For Australian investors, Kangaroo bonds have become more attractive as have all high rated corporate bond issues. The credit spread (the price difference between AA bonds from corporate issuers when compared to similarly denominated government issues) significantly decreased in the first half of 2003 and is relatively low at the moment. With the decreasing availability of government bonds, AA corporate bonds are being favoured as the next best alternative in fixed income securities.
This has also lowered the cost of borrowing for corporate borrowers and helped to increase the attractiveness of Australian denominated debt for non-resident issuers.
From the issuer's perspective, the reasons for the increasing levels of Kangaroo bond issues are less obvious given the relative changes in official interest rates since early 2001. Since January 2001, Australian interest rates have been higher than European and USA rates. Over time, the gap has increased with Australia having relatively high interest rates since September 2001 (see graph 5). This makes issuing competitively priced debt securities in the Australian market more expensive than other markets.
5. Official interest rates January 2000 to July 2004
One explanation for this is the reluctance of resident fixed interest fund managers to invest in non-resident markets due to the return not being high enough to justify the extra risk of corporate bonds. This makes funds less available to non-resident borrowers in other markets. This, however, does not explain why non-resident corporations would rather issue debt than borrow from financial intermediaries in low-interest rate countries.

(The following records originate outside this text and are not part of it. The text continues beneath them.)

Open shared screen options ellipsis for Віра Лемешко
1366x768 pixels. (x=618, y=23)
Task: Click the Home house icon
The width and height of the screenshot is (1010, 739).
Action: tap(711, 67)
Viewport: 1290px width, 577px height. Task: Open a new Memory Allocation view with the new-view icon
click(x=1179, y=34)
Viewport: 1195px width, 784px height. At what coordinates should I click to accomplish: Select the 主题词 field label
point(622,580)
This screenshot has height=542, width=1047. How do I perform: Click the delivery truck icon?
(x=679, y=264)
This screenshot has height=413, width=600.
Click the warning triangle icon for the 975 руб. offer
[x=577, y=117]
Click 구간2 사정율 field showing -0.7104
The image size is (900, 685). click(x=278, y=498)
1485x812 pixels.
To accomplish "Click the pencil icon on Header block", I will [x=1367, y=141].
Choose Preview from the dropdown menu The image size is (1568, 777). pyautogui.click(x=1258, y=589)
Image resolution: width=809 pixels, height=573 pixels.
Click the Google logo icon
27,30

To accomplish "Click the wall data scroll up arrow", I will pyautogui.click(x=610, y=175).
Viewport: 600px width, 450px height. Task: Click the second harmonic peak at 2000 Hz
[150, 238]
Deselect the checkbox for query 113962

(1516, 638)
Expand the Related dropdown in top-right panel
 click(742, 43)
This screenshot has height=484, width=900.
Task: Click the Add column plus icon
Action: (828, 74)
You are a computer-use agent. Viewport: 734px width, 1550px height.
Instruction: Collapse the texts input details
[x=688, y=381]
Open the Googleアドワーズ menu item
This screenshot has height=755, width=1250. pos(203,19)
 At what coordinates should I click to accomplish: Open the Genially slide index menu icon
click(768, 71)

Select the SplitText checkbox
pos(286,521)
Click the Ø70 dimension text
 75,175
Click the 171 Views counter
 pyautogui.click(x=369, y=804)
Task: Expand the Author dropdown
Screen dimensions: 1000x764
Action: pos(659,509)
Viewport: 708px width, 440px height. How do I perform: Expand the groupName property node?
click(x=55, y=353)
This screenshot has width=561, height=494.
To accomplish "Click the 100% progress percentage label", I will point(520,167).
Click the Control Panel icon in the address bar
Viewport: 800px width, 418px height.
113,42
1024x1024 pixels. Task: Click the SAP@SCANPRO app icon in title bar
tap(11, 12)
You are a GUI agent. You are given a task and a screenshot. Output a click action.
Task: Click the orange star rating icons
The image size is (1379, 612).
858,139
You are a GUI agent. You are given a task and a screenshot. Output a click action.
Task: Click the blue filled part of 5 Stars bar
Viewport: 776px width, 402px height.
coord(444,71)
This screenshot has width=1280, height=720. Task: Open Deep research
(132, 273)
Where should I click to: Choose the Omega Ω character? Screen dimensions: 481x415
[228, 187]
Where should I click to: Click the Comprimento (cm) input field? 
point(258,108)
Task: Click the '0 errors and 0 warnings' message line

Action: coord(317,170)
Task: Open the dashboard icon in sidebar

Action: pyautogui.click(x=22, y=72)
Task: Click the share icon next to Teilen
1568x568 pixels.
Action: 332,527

Anecdotally, it is suggested that two main drivers exist in explaining trends in Kangaroo bond transactions. From the issuer's point of view, the first commonly quoted reason for the growth in Kangaroo bonds is a desire to diversify funding. Diversifying currency exposures for issuers lowers the risks associated with foreign borrowings. The second is the widening interest rate basis swap. This widening has effectively made it cheaper for borrowers to hedge against interest rate movements.